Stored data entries
******

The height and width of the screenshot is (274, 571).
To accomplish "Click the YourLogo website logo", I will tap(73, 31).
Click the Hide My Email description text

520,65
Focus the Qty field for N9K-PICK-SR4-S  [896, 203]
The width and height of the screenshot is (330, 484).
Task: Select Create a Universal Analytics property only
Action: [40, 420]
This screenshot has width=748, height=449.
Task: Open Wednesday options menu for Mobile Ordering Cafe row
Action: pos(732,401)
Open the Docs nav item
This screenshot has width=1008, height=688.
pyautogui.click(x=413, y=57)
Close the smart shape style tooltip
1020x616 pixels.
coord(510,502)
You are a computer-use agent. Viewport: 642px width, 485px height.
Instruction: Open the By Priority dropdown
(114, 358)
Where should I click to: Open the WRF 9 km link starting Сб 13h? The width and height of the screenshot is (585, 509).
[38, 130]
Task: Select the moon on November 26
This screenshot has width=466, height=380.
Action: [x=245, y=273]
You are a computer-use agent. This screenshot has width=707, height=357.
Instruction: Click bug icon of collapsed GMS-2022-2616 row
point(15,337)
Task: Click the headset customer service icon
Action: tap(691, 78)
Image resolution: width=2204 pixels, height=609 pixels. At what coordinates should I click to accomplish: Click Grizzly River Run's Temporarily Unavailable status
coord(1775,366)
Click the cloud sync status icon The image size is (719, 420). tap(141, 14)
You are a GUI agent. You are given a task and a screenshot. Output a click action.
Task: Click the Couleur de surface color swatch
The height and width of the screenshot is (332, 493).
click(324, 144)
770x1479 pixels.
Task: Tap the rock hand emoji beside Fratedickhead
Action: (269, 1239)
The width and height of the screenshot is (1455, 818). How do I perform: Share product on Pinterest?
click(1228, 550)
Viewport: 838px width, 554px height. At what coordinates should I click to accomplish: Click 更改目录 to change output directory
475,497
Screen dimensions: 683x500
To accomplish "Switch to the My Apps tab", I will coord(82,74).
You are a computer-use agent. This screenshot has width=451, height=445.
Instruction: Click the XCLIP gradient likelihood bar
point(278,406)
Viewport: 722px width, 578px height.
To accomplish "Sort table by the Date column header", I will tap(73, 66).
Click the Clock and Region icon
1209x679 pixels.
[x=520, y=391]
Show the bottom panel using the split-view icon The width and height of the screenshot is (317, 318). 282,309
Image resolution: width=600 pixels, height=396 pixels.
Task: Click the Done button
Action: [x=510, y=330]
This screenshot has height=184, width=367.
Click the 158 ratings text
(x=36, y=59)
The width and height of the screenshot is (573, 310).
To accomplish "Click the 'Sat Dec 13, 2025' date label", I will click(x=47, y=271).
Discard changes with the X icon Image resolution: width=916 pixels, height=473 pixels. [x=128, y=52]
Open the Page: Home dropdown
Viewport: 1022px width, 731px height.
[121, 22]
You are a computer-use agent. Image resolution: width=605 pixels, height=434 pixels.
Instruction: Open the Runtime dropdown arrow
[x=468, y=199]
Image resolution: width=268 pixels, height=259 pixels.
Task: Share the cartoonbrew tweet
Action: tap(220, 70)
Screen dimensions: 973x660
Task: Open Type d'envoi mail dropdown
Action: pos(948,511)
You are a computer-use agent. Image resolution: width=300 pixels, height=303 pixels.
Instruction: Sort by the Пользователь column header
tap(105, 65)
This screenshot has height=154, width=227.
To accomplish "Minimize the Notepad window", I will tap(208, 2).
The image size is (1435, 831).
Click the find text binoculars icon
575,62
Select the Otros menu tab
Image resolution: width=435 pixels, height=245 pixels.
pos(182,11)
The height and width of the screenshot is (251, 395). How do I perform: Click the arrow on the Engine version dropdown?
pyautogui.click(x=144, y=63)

******

## [EXERCISE INSTRUCTIONS]
Return only those lines of the records that contain the string "size".

## [TASK SOLUTION]
Click the cloud sync status icon The image size is (719, 420). tap(141, 14)
The image size is (1435, 831).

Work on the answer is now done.